「行って、すべての民をわたしの弟子としなさい」との大宣教命令を受けたとき、弟子たちの気持ちはどうだったでしょうか。古代ユダヤの小さな世界に生きる、取るに足らない者たちに与えられたこの命令を、弟子たちはどんな気持ちで聞いたのでしょうか。「実現可能なワクワクする命令」と聞いたのでしょうか、それとも「不可能な無茶苦茶な命令」と聞いたのでしょうか。
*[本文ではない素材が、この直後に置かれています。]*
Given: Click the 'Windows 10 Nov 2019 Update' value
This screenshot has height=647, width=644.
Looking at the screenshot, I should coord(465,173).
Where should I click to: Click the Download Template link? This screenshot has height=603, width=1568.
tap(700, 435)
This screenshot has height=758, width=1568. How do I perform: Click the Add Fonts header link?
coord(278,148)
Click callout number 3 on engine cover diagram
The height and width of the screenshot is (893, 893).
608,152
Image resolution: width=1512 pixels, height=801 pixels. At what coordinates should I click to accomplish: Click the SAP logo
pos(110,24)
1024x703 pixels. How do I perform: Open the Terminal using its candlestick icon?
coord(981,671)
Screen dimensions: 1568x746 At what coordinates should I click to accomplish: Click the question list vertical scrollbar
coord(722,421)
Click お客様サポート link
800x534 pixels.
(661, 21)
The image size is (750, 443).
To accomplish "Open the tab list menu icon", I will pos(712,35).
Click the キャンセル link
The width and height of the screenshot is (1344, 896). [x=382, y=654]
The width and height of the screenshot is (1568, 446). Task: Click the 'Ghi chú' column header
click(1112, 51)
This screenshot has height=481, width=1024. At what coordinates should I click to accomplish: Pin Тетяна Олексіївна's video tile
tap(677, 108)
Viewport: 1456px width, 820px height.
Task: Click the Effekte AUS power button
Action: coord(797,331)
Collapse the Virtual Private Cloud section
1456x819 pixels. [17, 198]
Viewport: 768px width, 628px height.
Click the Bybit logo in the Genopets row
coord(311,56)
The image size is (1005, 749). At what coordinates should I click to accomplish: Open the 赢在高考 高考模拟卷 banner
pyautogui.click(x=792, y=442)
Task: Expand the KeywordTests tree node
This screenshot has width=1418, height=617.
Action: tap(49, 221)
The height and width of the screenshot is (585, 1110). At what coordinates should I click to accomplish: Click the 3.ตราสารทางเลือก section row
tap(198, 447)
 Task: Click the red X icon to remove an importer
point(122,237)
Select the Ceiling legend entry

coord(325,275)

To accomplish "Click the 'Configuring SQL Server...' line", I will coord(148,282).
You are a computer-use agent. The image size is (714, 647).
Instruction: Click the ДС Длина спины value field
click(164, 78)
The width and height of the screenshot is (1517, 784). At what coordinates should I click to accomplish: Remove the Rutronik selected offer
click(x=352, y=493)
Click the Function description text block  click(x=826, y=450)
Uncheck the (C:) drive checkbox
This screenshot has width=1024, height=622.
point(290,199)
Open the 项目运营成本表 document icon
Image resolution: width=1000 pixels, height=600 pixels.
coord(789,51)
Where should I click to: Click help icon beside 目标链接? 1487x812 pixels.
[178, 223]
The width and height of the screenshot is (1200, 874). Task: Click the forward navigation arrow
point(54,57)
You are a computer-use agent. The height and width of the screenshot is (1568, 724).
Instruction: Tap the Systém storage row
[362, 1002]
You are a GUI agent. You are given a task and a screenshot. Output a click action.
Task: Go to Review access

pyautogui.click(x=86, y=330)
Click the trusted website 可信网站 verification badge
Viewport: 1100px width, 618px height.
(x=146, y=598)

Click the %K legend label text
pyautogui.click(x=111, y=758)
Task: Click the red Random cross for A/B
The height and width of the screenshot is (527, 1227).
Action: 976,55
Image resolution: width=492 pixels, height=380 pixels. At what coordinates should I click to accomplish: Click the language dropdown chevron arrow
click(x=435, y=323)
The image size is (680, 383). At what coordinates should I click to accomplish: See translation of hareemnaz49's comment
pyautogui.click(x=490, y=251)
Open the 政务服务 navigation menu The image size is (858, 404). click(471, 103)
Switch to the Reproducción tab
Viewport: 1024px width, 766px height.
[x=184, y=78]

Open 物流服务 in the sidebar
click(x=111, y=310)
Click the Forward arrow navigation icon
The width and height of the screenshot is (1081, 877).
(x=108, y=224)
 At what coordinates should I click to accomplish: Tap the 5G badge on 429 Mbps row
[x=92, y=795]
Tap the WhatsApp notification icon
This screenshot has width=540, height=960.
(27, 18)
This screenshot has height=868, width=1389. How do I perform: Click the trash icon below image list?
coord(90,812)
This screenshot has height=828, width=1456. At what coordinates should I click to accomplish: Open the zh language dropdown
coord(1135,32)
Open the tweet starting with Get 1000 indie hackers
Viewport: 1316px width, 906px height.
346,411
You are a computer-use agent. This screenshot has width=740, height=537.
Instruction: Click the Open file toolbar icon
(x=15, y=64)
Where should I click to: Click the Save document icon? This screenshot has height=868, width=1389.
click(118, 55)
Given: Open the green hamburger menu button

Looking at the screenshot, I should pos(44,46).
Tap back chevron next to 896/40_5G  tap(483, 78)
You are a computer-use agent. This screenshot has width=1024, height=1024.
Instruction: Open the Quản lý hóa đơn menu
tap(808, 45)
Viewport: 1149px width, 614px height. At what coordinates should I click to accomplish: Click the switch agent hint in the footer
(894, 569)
奇跡の主であるイエス・キリストが先頭に立ってこの地上に共にいてくださるのであれば、何とかなると思えたかもしれません。しかし、キリストは天に帰られるのです。彼らだけが残されるのです。無学でただの人たち(使徒行伝4章13節、口語訳)にすぎない彼らに、世界宣教、すべての民の弟子化などできるのでしょうか。復活のキリストに出会う前であれば、彼らは不可能という否定的な確信に満たされたでしょう。いま彼らは、復活の主に命じられているのです。死に打ち勝ち、勝利の主として復活されたキリストに命じられたのです。彼らは、人間的の理解を超えた復活のキリストの証人なのです。
すべての民のキリストの弟子化は不可能であるとの思いは、目に見える世界しか見ることをしない人間的な思い、全知全能の神を信じることをしない不信仰者の思いであることを彼らは知ってしまったのです。命令のあとに、キリストはあなたがたの目には見えなくとも「わたしは世の終わりまで、あなたがたと共にいる」と約束してくださったのです。その約束があればなおさらです。彼らの内には「できる、可能だ!」との確信が生まれたはずです。使徒パウロも「わたしを強めてくださる方のお陰で、わたしにはすべてが可能です」(フィリピの信徒への手紙4章13節)と、生けるキリストの力を信じました。
イスラエルがエジプトを脱出しカナンの国境近くまでやってきたとき、12人の斥候がカナンの地に送り込まれました。その任務から帰ってきたとき、10人はカナン突入を拒否しました。その戦いに勝てるはずはないと確信したからです。彼らの目にカナン人は強大な巨人であり、自分たちはいなごのように見えたのです。「いなごコンプレックス」に支配されたのです。そして、そのコンプレックスは民中に広がり、すべての空気を支配してしまいました。ヨシュアとカレブが、神の守りと力を主張し、見えない神への信頼を訴えても民の心はもはや動きませんでした。誰よりもこの事態を悲しまれたのは、神でした。イスラエルの神はこの民の不信仰を怪しまれたのです。
いま私たちは日本伝道という大きな挑戦の前に立っています。このとき、目に見える世俗化された日本に、物質主義に支配された日本に、すべてを受容的に呑み込む日本文化に決して目を奪われてはならないのです。私たちが目を注ぐべきは、愛と力の神であり、復活の勝利の主イエス・キリストです。私たちは目に見えない永遠のお方に目を注ぐのです。